### [Excerpted passage]
======
The city's lawsuit takes aim at more than a dozen firms, arguing their actions to promote prescription opioid drugs, such as OxyContin, have caused an addiction crisis straining the city's resources. The suit comes several months after county attorneys from across Minnesota, including Hennepin County, announced their intentions to sue the firms.

And it follows unsuccessful efforts at the Legislature to pass a "penny-a-pill" tax on opioids to combat and respond to the addiction problem.

"With legislative efforts to hold pharmaceutical companies accountable stalled at the state and federal levels, our city is charting its own legal course and bringing the fight directly to opioid manufacturers and distributors," Mayor Jacob Frey said in a statement. "For years they knowingly helped fuel this crisis — they need to provide the resources and support to help repair the damage."

The suit highlights Purdue Pharma's development of OxyContin in the 1990s, and the subsequent promotion of that and similar drugs for common pain problems — misrepresenting their addictive properties.

"By providing misleading information to doctors about addiction being rare and opioids being safe even in high doses, then pressuring them into prescribing their products by arguing, among other things, that no one should be in pain, the [manufacturers] created a population of addicted patients who sought opioids at never-before-seen rates," the city's complaint says.

Representatives for Purdue did not return messages seeking comment on Friday.

City Attorney Susan Segal said the city's goals are twofold: To impose penalties on the companies for their actions, and reimburse the city for the extra services it has had to provide. The number of opioid-related calls to the Minneapolis Fire Department has risen by 13,000 — or 59 percent — since 2010, for example.

"This has cost our city government money in terms of fire department response and police response," Segal said.

In two years, the Minneapolis Fire Department has administered about 500 doses of the lifesaving drug naloxone in response to an uptick in overdoses, according to the city's fire chief.

The complaint zeros in on the impact to Minneapolis' Little Earth community, an American Indian public housing development near Franklin Avenue that has been rocked by overdose deaths. Needles have been discovered in nearby sandboxes, the suit says, and teenagers have had to be trained to revive overdosing family members.

Jolene Jones, president of the Little Earth Residents Association, said one night in 2016 nine people overdosed in 12 minutes — resulting in one death. The association has led training in naloxone.

"We need help in our community," Jones said. "And the pharmaceutical companies don't care what they've done to us."

As of last November, more than 100 similar lawsuits had been filed by governments across the country, according to Governing Magazine. Many additional lawsuits have been filed since then.
======
### [Problem requirements]
Name every person identified by name in the passage on the Minneapolis opioid lawsuit, and give the title or position the passage assigns to each. The records that come next have no connection to the passage on the Minneapolis opioid lawsuit.

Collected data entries
======
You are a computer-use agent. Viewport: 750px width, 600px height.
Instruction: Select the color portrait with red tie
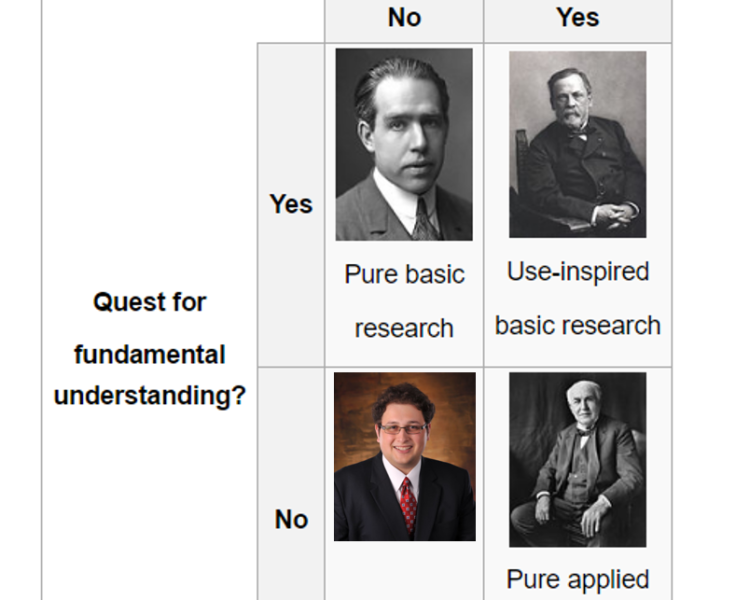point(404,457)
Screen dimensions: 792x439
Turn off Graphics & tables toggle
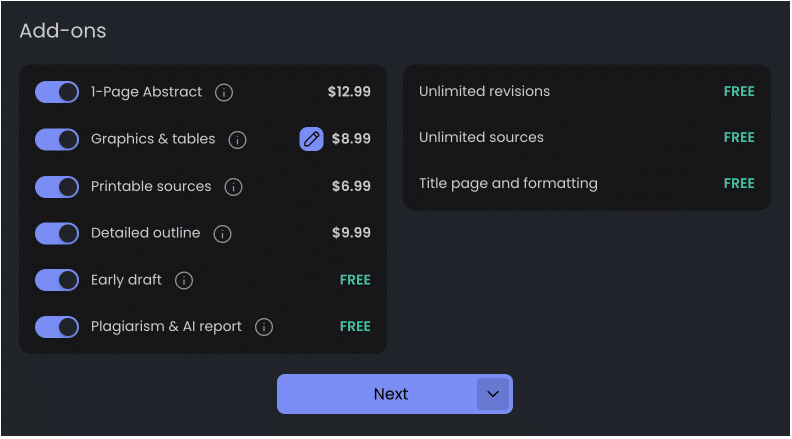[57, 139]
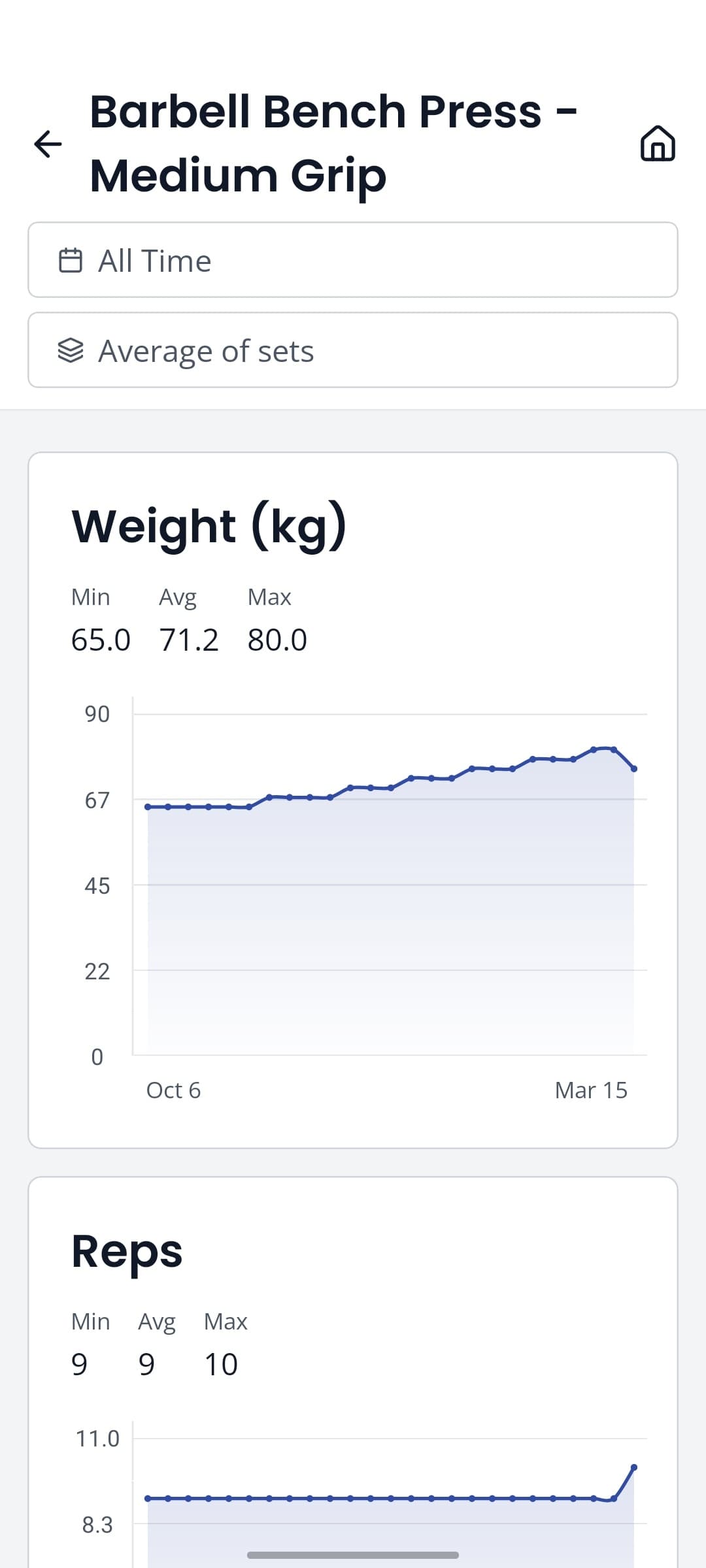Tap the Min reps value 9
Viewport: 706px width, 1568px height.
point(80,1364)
======
### [Answer area]
- Jacob Frey, Mayor
- Susan Segal, City Attorney
- Jolene Jones, president of the Little Earth Residents Association